The small skeleton's poorly-preserved skull was triangular and pointed like those of Archaeovenator, Pyozia, and Heleosaurus. It had thin, curved teeth on the maxilla (without a canine region) and smaller teeth on the palate, which also possessed a varanopid-like pterygoid and cultriform process. Isolated hyoid bones were also identifiable. Like the larger skeleton, the small skeleton's vertebrae had a rounded keel on their underside. It also possessed several limb bone fragments, including a twisted humerus.

== Classification ==
Dendromaia is the oldest member of a family of amniotes known as varanopids. Varanopids are traditionally considered early synapsids (part of the lineage of amniotes leading to mammals), although some studies alternatively propose that they are diapsid reptiles related to Orovenator. The describers of Dendromaia prefer a position for varanopids among synapsids, citing both biological characteristics (parental care) and arguing that traits which link varanopids to diapsids may be based on oversampling of juvenile specimens at the base of Varanopidae. Recent studies from the early 2020s also support their traditional placement as synapsids on the basis of high degree of bone labyrinth ossification, maxillary canal morphology and phylogenetic analyses.

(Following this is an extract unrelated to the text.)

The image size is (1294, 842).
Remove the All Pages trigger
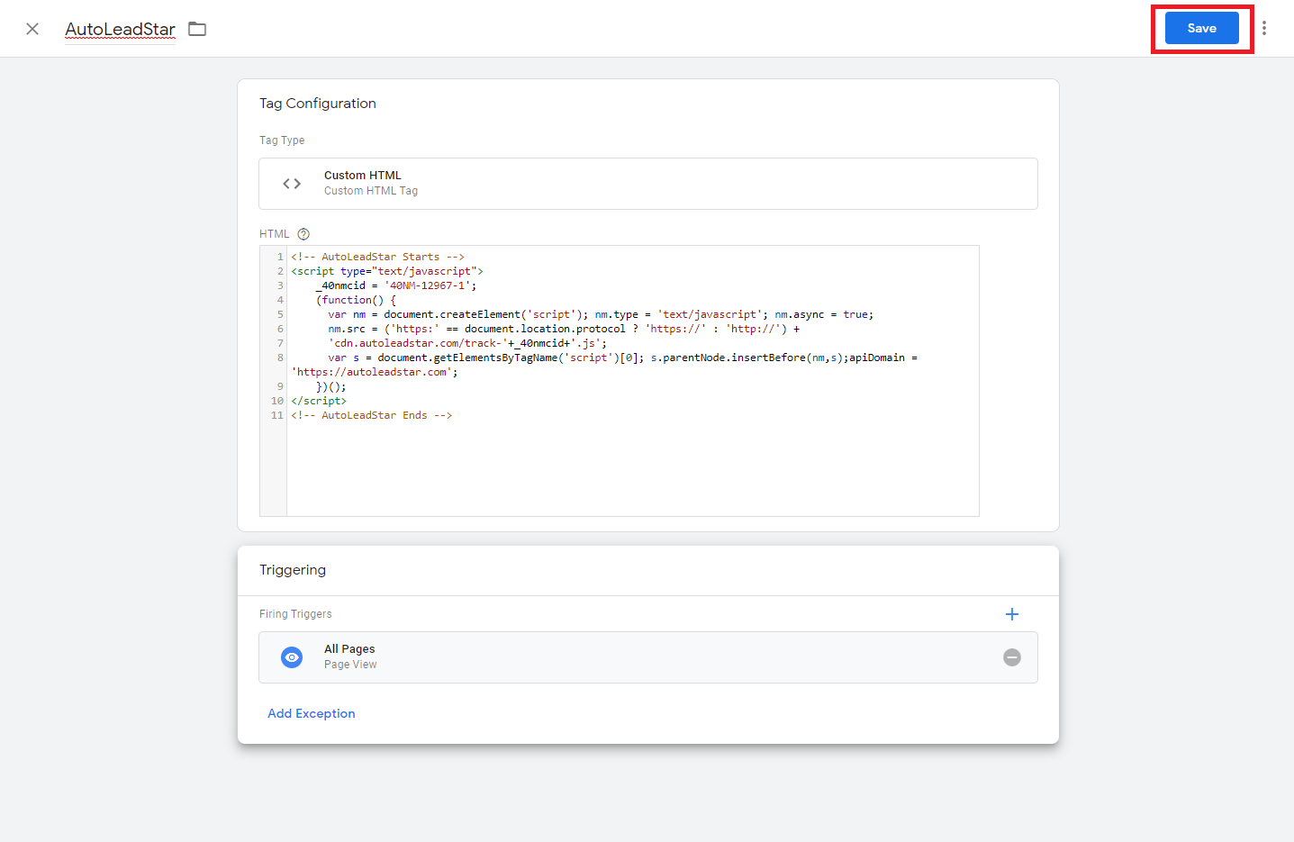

To investigate the position of Dendromaia among other varanopids, the describers adapted a phylogenetic analysis matrix previously utilized by Brocklehurst & Fröbisch (2018). The resulting strict consensus tree (average result of most parsimonious trees) of the parsimony analysis placed Dendromaia in a polytomy near the base of Varanopidae, along with Pyozia and a clade which forks into Varanodontinae and Mycterosaurinae. The Bayesian analysis recovers a similar result, albeit with the polytomy resolved, placing Dendromaia as the sister taxon to Pyozia. The following cladogram is based on the results of the Bayesian analysis in Maddin, Mann, & Hebert (2019):

== Paleobiology ==
The delicate preservation of the skeletons indicated that they likely died and were quickly buried at the same place and time. They were positioned with the smaller skeleton encircled by the tail of the larger skeleton. These taphonomic qualities led the paleontologists who described them to propose that the two skeletons were denning together under the roots of a lycopod tree, with the smaller skeleton likely representing the offspring of the larger skeleton. This may be the oldest fossil evidence of parental care, predating the previously oldest evidence, an aggregation of varanopids from the Permian of South Africa which may represent their own species (Microvaranops parentis) or specimens of Heleosaurus scholtzi. On the other hand, it remains a possibility that the two skeletons were not close relatives, and instead simply sheltered from a storm in the same stump. The anatomy of the juvenile Dendromaia skeleton is remarkably similar to that of basal varanopids such as Archaeovenator and Pyozia, indicating that these genera may be based on juvenile specimens of larger varanopids. Likewise, certain characteristics (such as reduced dentition and limb development) found to link basal varanopids with diapsids may be a consequence of juvenile specimen sampling, rather than valid phylogenetic signals.